> _What is expected_
The line containing "Image resolution: width=1067" marks the start; return it and every line after it in the listing below, exactly, through the last.

== Segment start ==

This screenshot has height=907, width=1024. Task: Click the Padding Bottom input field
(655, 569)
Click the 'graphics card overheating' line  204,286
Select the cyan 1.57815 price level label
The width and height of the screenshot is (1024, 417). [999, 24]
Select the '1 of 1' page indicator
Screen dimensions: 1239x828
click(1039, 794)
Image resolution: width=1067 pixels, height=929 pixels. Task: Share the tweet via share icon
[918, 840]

== Segment end ==

> _Response_
Image resolution: width=1067 pixels, height=929 pixels. Task: Share the tweet via share icon
[918, 840]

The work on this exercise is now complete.